Comput Biol Med. 2025 Jan:184:109413. doi: 10.1016/j.compbiomed.2024.109413. Epub 2024 Nov 29.

Abstract

The rising incidences of myocardial infarction (MI), often affecting individuals without traditional risk factors, highlight the urgent need for improved early detection using personal health data. However, health surveys and electronic health records (EHRs) frequently suffer from class imbalances, leading to prediction biases and differences between specificity and sensitivity, which hinder reliable model development despite the valuable insights contained in these datasets. To address this, we have introduced a novel approach to enhance MI risk prediction using self-reported attributes from the Behavioral Risk Factor Surveillance System (BRFSS) and the National Health Interview Survey (NHIS) dataset.

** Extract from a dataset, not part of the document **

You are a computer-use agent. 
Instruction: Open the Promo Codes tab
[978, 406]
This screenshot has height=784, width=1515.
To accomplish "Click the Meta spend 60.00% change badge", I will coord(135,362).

Our approach incorporates three innovative techniques: the Dual-Path Artificial Neural Network (DP-ANN) to mitigate biased decision making across imbalanced datasets, the Triple Criteria Selection (TCS) for unbiased feature selection, and Minority Weighted Sampling (MWS) to tackle challenges of uncontrolled minority class sampling. These methods collectively enhance MI prediction and feature relevance. The DP-ANN model has achieved balanced performance, with an average specificity of 80%, sensitivity of 82%, and AUC-ROC of 89.5%, improving imbalance variance by approximately 14.96% compared to prior studies. By outperforming other models across four heavily imbalanced datasets, our approach demonstrates robustness and generalizability. Additionally, SHapley Additive exPlanations (SHAP) analysis has revealed key predictors and risk factors for MI, such as coronary heart disease and bronchitis in females, and stroke among individuals aged 35-54. In conclusion, our study provides a robust model for healthcare professionals to assess MI risk through targeted factors, promoting early detection and potentially improving patient outcomes.

Keywords: Behavioral Risk Factor Surveillance System (BRFSS); Explainable AI (XAI); Imbalance correction; Myocardial Infarction (MI); National Health Interview Survey (NHIS).

MeSH terms

  • Adult
  • Aged
  • Electronic Health Records
  • Female
  • Humans
  • Male
  • Middle Aged
  • Myocardial Infarction*
  • Neural Networks, Computer*
  • Risk Factors